(Entries on target coordinates)
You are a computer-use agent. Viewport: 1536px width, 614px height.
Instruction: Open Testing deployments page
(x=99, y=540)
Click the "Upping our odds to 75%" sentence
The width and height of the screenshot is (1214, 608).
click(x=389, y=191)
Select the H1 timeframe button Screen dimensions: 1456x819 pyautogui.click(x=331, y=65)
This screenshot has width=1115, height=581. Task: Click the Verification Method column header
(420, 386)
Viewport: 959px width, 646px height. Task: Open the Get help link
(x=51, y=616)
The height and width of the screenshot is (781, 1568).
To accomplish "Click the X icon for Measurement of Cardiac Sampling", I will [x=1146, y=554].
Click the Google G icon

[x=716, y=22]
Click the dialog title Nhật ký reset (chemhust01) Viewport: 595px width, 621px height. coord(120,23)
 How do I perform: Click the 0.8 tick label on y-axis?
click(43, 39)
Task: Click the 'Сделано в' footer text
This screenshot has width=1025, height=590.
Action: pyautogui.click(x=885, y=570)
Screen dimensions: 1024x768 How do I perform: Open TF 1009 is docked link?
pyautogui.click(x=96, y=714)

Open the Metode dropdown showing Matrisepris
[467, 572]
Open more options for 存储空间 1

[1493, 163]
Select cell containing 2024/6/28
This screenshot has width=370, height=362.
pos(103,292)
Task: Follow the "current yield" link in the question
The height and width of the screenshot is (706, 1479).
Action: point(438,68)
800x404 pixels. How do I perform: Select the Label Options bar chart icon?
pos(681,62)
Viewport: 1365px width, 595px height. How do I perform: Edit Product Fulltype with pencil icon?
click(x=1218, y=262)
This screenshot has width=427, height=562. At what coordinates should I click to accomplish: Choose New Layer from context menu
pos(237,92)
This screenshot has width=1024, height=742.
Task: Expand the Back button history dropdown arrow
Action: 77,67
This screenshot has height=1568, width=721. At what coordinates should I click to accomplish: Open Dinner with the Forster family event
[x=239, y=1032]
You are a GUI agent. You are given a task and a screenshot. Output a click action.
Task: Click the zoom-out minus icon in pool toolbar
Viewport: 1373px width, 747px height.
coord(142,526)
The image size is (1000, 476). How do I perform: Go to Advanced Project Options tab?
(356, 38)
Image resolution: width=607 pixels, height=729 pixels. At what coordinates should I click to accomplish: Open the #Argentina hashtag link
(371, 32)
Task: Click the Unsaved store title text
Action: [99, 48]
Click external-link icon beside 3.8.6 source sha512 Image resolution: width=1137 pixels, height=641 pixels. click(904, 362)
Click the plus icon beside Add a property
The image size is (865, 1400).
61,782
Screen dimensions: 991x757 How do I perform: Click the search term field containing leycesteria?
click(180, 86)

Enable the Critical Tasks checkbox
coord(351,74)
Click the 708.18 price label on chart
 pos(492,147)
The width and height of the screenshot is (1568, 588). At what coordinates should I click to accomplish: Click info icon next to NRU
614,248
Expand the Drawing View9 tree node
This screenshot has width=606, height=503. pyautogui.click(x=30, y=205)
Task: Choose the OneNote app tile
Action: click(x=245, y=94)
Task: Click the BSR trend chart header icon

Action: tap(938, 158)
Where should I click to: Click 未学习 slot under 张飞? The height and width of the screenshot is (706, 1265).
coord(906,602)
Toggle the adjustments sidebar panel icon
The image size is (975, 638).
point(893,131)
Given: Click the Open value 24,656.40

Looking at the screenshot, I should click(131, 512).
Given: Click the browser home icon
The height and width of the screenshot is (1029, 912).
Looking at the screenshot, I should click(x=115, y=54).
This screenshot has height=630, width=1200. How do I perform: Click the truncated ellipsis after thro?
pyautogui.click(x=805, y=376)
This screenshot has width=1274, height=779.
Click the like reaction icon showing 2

Do this: Rewrite the stretch from the start of the data through the line containing "Select the H1", swapping "timeframe" for "period" and leaving everything else unchanged.

Written reply:
You are a computer-use agent. Viewport: 1536px width, 614px height.
Instruction: Open Testing deployments page
(x=99, y=540)
Click the "Upping our odds to 75%" sentence
The width and height of the screenshot is (1214, 608).
click(x=389, y=191)
Select the H1 period button Screen dimensions: 1456x819 pyautogui.click(x=331, y=65)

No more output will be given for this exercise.